Set each line of the data down exactly, please.

══════════════════════════════

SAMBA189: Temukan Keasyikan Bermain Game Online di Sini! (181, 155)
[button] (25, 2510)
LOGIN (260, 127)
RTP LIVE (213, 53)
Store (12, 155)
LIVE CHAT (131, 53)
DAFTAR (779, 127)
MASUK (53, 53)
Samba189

══════════════════════════════

Output for this exercise
SAMBA189: Temukan Keasyikan Bermain Game Online di Sini! (181, 155)
[button] (25, 2510)
LOGIN (260, 127)
RTP LIVE (213, 53)
Store (12, 155)
LIVE CHAT (131, 53)
DAFTAR (779, 127)
MASUK (53, 53)
Samba189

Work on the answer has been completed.